Not happy, but realizing that her husband did indeed have a demanding job, being a doctor and all, Ambika woke up to play with her son, who was approaching two years of age. Rudra’s sleeping schedule did not mix well with the parents’. He got between eight to ten hours on average, but he would fall asleep much earlier in the night than his parents. This meant waking up while the parents were still sleeping. Recently, he was given the green light to go play by himself in the adjacent room, which had all his toys in it. The parents thought this would give them more time to sleep. It didn’t.
“Good morning, my dear son. What are you playing with?” Ambika asked as she entered the room. Her child had a new toy in hand. It was a pet rooster that spoke a different phrase every time you touched its belly. Rudra was enamored by it. He kept pressing the button to hear the rooster talk. The mother realized that this was the sound that woke her up this morning. Thinking that her tired husband would likely be awoken by the same sound, Ambika carefully guided her son towards another toy.

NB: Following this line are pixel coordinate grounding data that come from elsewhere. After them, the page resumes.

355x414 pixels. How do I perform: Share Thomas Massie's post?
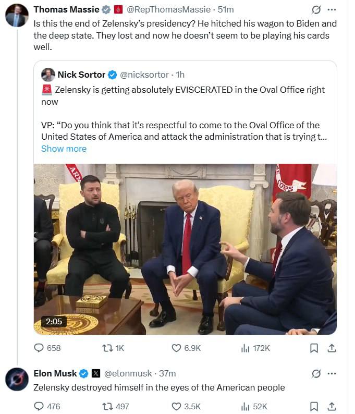(x=332, y=348)
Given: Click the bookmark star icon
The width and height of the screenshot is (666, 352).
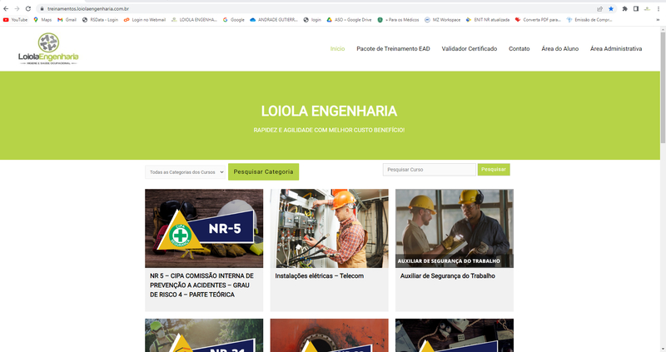Looking at the screenshot, I should coord(611,8).
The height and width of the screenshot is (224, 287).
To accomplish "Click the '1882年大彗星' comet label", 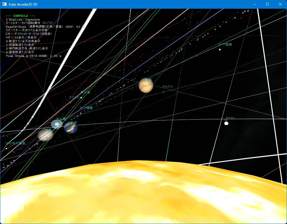I will [15, 143].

There were plenty of toys to choose from. “How in the world did all these get here? He has way too many toys,” the mother thought to herself. There was a mini piano that played songs when you would press the keys. There were plenty of toy cars and airplanes. There was a racetrack for the electronically powered cars. There was even a tiny drum set. Ambika became a little troubled by seeing all this. It suddenly dawned on her that her son might be at risk of being spoiled.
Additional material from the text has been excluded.